- _DIRECTIONS_
All lines holding the word "Your" should be located in the records and copied.

- _RECORDS TO PROCESS_
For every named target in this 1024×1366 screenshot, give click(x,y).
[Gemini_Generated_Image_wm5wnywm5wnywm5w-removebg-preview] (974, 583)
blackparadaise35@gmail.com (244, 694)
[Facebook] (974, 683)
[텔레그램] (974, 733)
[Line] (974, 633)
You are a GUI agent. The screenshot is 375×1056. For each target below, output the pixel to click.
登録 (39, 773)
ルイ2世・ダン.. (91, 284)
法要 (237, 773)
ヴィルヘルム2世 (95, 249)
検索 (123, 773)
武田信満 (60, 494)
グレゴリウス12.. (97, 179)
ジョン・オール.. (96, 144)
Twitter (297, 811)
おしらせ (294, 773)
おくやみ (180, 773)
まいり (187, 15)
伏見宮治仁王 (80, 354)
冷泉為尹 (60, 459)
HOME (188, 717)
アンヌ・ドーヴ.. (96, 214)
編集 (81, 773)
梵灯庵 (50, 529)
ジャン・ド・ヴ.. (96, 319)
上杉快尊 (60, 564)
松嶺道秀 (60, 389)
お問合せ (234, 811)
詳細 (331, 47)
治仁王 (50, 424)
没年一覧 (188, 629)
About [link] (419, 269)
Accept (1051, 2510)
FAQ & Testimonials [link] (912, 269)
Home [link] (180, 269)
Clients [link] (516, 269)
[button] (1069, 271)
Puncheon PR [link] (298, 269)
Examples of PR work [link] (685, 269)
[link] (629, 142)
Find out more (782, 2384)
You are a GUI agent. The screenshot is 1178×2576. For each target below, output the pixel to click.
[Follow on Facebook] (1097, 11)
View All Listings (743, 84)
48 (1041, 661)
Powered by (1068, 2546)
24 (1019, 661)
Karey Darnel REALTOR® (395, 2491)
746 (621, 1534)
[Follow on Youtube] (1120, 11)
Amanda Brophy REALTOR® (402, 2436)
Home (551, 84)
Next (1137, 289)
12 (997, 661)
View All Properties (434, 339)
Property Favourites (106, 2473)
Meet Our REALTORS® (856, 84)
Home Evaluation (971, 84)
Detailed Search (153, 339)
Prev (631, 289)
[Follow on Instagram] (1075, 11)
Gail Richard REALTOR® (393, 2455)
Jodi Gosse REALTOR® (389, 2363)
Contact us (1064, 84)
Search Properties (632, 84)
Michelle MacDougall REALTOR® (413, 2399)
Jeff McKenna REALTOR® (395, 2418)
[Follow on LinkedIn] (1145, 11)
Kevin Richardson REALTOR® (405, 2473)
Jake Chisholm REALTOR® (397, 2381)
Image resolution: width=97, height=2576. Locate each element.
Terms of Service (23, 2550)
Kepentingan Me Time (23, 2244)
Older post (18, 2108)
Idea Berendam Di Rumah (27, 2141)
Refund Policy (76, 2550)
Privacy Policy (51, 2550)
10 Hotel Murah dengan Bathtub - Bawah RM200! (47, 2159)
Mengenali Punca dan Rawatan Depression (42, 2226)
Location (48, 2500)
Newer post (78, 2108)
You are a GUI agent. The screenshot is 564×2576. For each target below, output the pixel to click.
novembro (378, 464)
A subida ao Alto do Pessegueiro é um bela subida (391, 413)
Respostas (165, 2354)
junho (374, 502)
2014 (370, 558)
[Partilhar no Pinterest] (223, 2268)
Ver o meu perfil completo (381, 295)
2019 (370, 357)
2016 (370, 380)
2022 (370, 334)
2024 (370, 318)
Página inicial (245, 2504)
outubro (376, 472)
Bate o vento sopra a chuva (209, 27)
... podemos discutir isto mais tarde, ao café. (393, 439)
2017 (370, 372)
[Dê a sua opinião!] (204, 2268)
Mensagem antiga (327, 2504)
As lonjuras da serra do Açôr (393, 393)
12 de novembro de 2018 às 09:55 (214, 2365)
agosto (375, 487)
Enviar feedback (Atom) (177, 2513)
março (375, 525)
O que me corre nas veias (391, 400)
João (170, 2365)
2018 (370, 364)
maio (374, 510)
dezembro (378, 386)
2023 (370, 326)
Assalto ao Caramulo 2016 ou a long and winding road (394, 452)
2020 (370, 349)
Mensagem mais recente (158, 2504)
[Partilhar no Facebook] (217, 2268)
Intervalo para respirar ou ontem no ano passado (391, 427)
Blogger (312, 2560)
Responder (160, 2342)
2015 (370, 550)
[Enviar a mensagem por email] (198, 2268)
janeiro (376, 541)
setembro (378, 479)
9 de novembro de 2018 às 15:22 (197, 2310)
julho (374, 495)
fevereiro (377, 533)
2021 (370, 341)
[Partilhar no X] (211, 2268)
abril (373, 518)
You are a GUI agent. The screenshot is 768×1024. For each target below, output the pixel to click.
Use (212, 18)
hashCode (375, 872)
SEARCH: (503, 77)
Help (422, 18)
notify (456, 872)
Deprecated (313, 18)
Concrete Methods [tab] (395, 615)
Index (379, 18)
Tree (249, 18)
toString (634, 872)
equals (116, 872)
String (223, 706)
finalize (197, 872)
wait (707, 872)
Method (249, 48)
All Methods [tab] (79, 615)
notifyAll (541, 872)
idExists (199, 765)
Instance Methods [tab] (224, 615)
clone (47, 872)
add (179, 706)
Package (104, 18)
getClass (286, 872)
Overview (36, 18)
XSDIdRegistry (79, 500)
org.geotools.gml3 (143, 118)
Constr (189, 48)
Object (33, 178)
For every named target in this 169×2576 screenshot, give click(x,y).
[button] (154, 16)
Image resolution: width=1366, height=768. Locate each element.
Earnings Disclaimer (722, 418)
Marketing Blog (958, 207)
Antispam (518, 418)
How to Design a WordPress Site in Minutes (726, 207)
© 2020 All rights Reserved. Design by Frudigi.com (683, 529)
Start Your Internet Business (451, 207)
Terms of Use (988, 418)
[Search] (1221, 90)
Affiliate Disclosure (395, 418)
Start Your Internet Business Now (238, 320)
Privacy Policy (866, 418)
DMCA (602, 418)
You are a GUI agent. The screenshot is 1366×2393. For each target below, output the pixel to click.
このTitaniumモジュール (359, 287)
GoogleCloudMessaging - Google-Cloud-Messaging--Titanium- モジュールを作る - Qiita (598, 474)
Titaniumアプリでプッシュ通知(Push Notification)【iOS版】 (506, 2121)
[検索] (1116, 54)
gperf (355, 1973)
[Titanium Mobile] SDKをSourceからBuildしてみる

- _ANSWER FOR THIS EXERCISE_
Start Your Internet Business (451, 207)
Start Your Internet Business Now (238, 320)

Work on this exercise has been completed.